Then Griffin himself is distracted, by the hunky 25 year old handyman his long-suffering mother (Melanie Lynskey) hires to do jobs left undone by an apparent runaway husband. Brad (Owen Teague) turns out to be a frustrated actor and performance artist who’s already tried his luck in NYC. Could this be a match made in theatrical heaven? A boy’s first love? Or just a terrible case of projection from one wildly immature lad onto an older dim bulb with great abdominals?
Writer-director Nicholas Colia’s debut feature is a sharp comedy with bittersweet aspects and some emotional depth—though like everyone around him, viewers may have a hard time getting past just how insufferable Griffin is. It’s a testament to all concerned that there is well-earned poignance in the end, as well as awareness that for all his pretensions, our antihero is still really just a kid who has a lot of growing up to do. A particularly offbeat coming-of-age tale, Griffin in Summer nonetheless finally satisfies in some comfortably familiar ways. It arrived on streaming platforms this week after failing to score local bookings during its theatrical release.
A Little Prayer
In contrast to conflict-stirring Griffin, our main character in Angus MacLachlan’s film is a mild-mannered peacemaker frustrated by his inability to fix other people’s problems. Bill (David Strathairn) is the third-generation owner of a Winston-Salem sheet metal company, which he hopes to pass onto a fourth. But the quiet sense of needing to “do the right thing” he takes pleasure in with both family and employees too often seems to get no reciprocation. His wife (Celia Weston) is a chronic complainer. Their daughter (Anna Camp) is a hot mess who arrives without warning, fleeing her awful husband (not for the first or probably last time), dragging a five-year-old child to whom she’s an indifferent mother. Most painful to Bill is the realization that his son (Will Pullen) is turning into a callous lout who’s very likely cheating on his own wife with an office colleague. It’s particularly grievous because that daughter-in-law, Tammy (Jane Levy), is exactly the open, generous, and upstanding person Bill strives to be for others.

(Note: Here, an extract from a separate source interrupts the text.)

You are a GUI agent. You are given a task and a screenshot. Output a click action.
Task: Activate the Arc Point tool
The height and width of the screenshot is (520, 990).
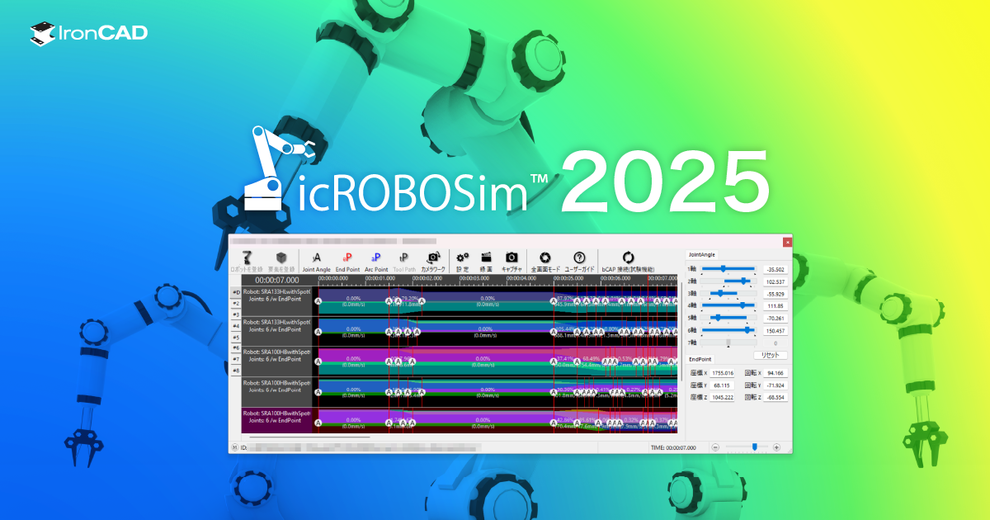[376, 261]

Writer-director MacLachlan is a playwright who started out in film 20 years ago with the screenplay for Junebug, one of the best American movies of its era. It was also a North Carolina domestic story, and A Little Prayer suffers a bit from being too similar and not quite as good. (Weston even plays variations on the same role in both.) Still, it is well worthwhile. These characters are all astutely written and acted, their foibles sometimes humorous but never caricatured or entirely unsympathetic. And we become very invested in the bond between Bill and Tammy, the two most (only?) truly “decent” people here—even if the commitment to kind and ethical behavior that draws them together may also eventually force them apart. This is one “family values” movie more bittersweet than blandly affirming, which can risk sentimentality because there’s nothing false about its emotions. It opens at Marin’s Smith Rafael Film Center on Fri/19.
The Summer Book
Also arriving at the Rafael Center is this English-language adaptation of the late Tove Jansson’s slender 1972 fiction. Though best known as author (and illustrator) of the Moomin children’s series, she also wrote adult novels. I read several a few years ago, but the only one that left a lasting impression was this a miracle of evocative simplicity with everything to say about mortality, loss, and other big themes—all handled with extraordinary lightness, though never frivolity. It is the sort of near-plotless narrative feat that seems remarkable in its native medium, and would likely be very hard to transfer to another.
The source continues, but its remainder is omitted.